_Short exercise:_ Reproduce the material verbatim, from the line containing "Given: Switch to the Flights tab" up to and including the line containing "Looking at the screenshot, I should 535,222.". Omit the pictures from the output.

_The data:_
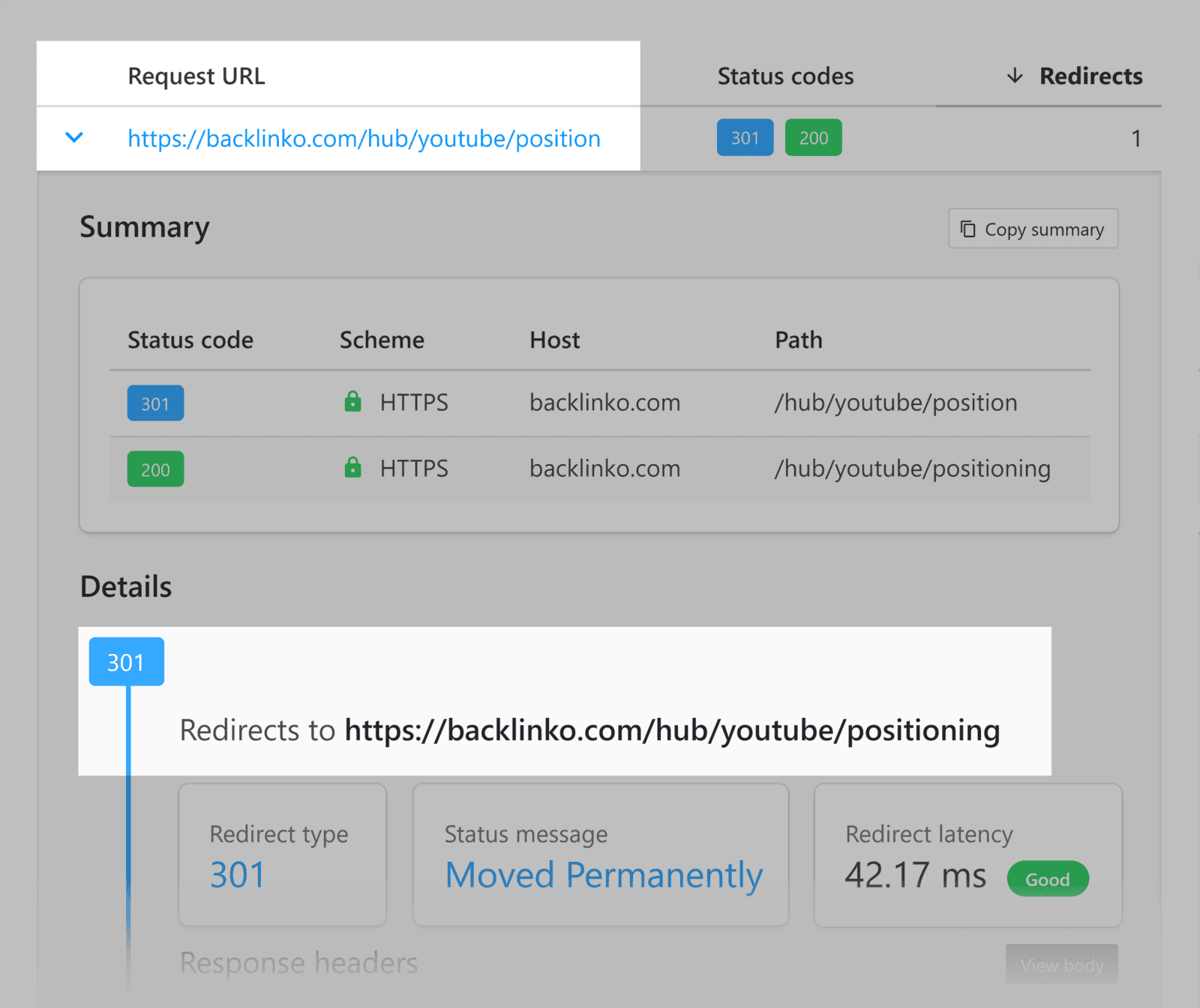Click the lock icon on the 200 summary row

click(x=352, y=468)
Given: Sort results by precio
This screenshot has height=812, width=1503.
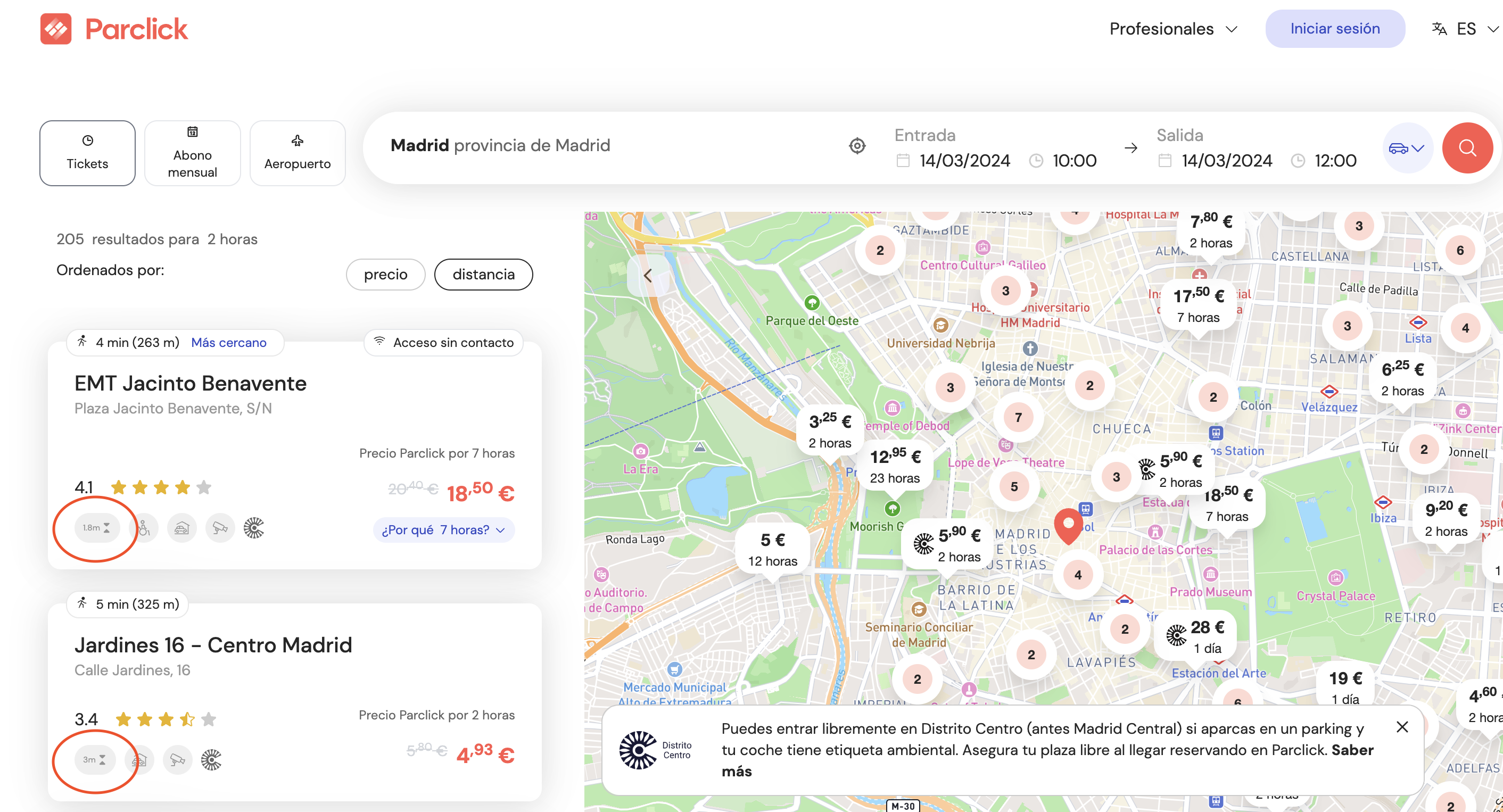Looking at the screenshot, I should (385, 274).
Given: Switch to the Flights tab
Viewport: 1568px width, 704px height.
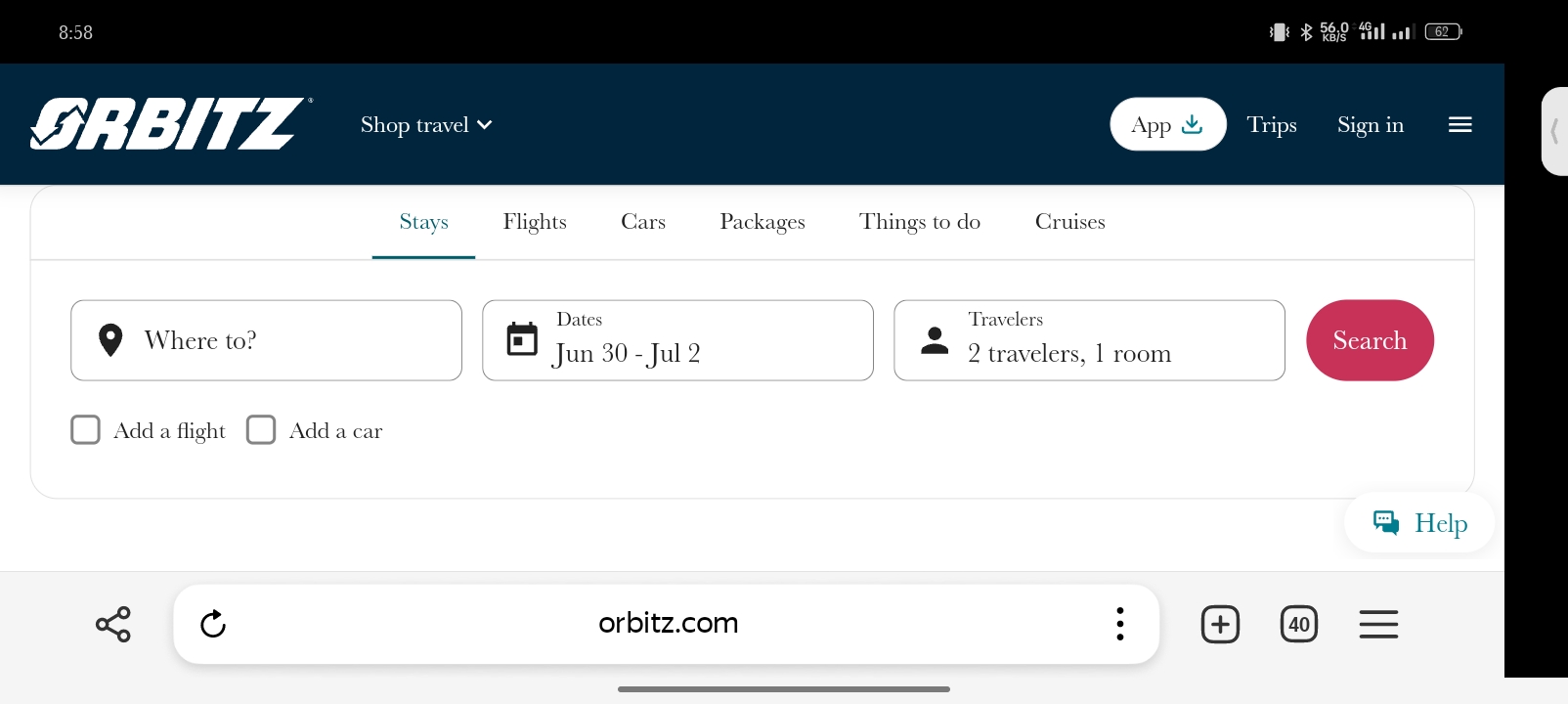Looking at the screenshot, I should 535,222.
* * *
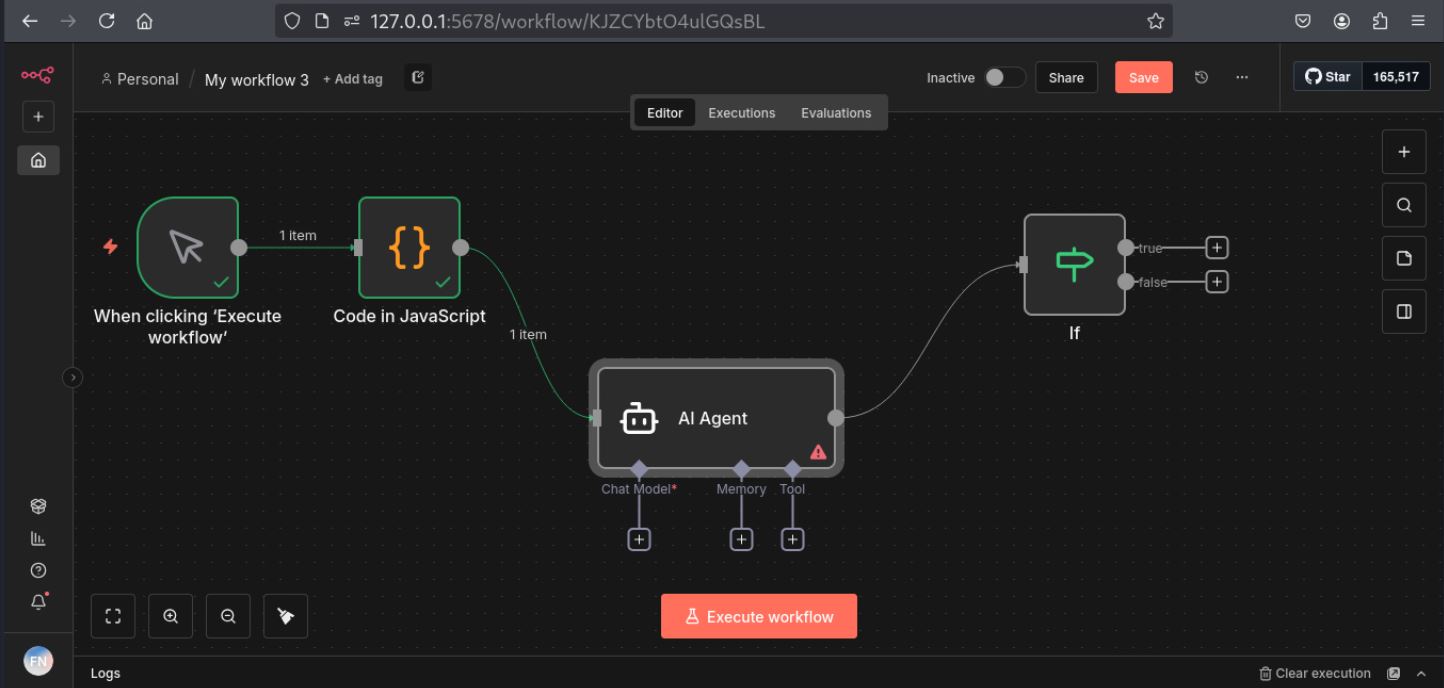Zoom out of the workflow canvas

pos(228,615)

_Final result:_
Given: Switch to the Flights tab
Viewport: 1568px width, 704px height.
Looking at the screenshot, I should 535,222.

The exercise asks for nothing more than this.